Il y a un peu plus de trente ans, je me trouvais dans un village au nord-ouest du pays (à Loroni, pour être précis, et pour ceux qui connaissent cette région). Un village où les pluies sont irrégulières ; mais un village aussi où les greniers sont nombreux car, depuis la nuit des temps, on sait qu’il faut prévoir l’avenir. On sait qu’après une année pluvieuse, plusieurs années de sécheresse peuvent suivre. Pourtant, c’est dans ce village qu’un vieux, un soir, à la veillée, nous disait qu’un jour, au début de l’hivernage (quand les premières pluies arrivent), son père avait réuni tous ses enfants, tous les membres de la famille pour leur faire part de sa décision : « Cette année, nous ne cultiverons pas ; nous laisserons nos champs se reposer et nous nous reposerons avec eux ! Nos greniers sont encore pleins ! Nous avons de quoi manger pour plusieurs années ! »

Deux ans après, dans ce même village, en pleine disette, j’ai vu une famille nourrir pendant un mois tous les amis et membres de la famille élargie venus saluer pour les funérailles du chef de famille décédé. La famille préparait la nourriture avec du mil précieusement conservé ; du mil qui avait 5 ou 6 ans d’âge.

Dans un village voisin, à Lorunga, après une terrible famine qui avait touché tout le Burkina, je disais à mes amis, en montrant de nombreux et larges greniers situés au coeur du village : « L’an passé, tous ces greniers étaient vides ». Le soir, à la veillée, le chef du village m’a interpellé : « Ce n’est pas vrai ! Ces greniers n’ont jamais été tous vides. »

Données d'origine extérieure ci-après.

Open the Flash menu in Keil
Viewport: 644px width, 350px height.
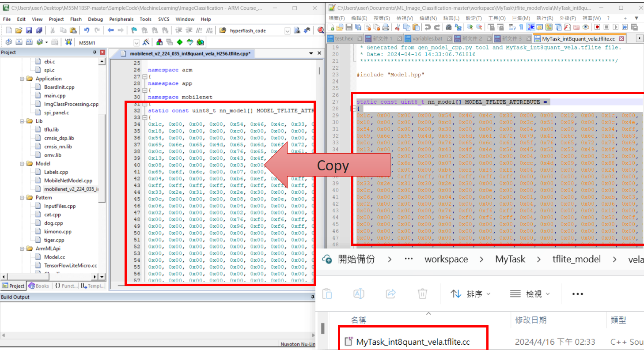[76, 19]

Non loin de là, à Kiembara, j’ai vu comment les Samos et les Mossis avaient des coutumes très proches qui interdisaient de gaspiller le mil. Dans cette région, le plus souvent les récoltes se terminent en novembre, mais il faut attendre la célébration traditionnelle des ancêtres (que l’on peut aussi appeler la fête des récoltes) pour pouvoir commercialiser le nouveau mil. Or cette fête est célébrée, le plus souvent, autour du 15 janvier. De même, il est interdit de préparer du dolo (la bière de mil) avec le nouveau mil, tant que cette fête n’est pas passée.

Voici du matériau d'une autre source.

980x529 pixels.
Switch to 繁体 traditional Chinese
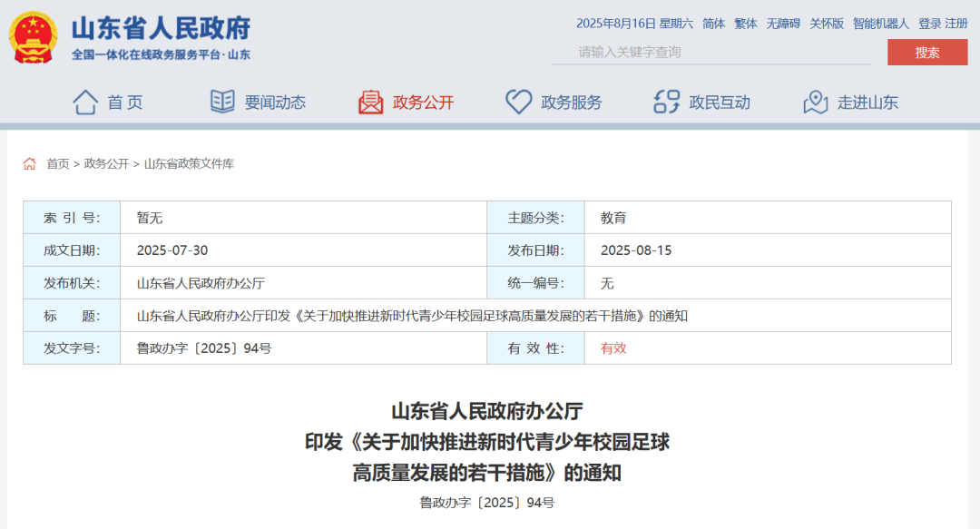pos(745,24)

Si j’ai pris le temps d’illustrer ma réflexion de ces quelques faits qui datent d’une époque encore proche, mais qui tend à disparaître, ce n’est pas pour proposer de revenir en arrière. Je sais bien que cela n’est pas possible. Ce n’est même pas souhaitable.

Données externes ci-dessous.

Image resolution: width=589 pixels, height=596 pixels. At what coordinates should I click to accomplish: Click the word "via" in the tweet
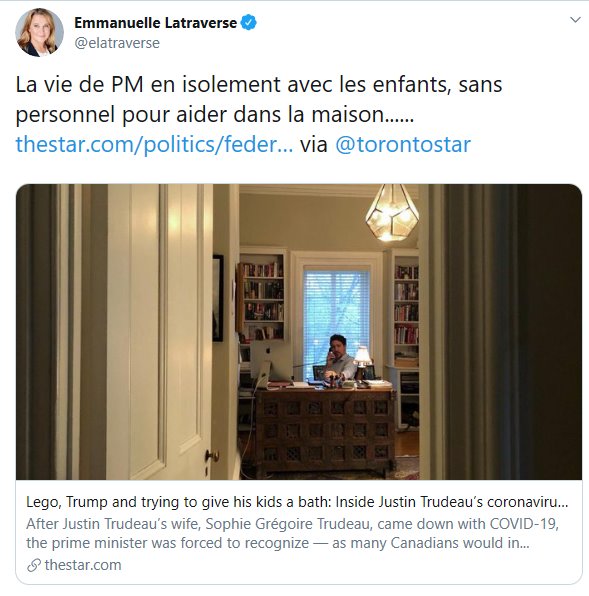pyautogui.click(x=314, y=145)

Mais ces faits peuvent être source d’inspiration. Les chefs de famille étaient plus prévoyants que nos responsables politiques d’aujourd’hui. Ces « vieux », comme on les appelle toujours avec respect, savaient que la nourriture n’est pas une marchandise. Ils savaient que chaque famille devait compter sur elle-même pour se nourrir. Ils savaient qu’il fallait faire avec les moyens du village : ses terres et les pluies, parfois rares, parfois abondantes, qui les arrosaient.

A cette époque, une année de sécheresse ne portait pas à conséquences. Deux années de sécheresses étaient supportables par la plupart des familles. Aujourd’hui, une année de sécheresse, dans une partie du Burkina, et déjà des milliers de familles sont vouées à la faim. Aujourd’hui, les prix des produits alimentaires importés augmentent, et aussitôt la misère s’installe dans les villes.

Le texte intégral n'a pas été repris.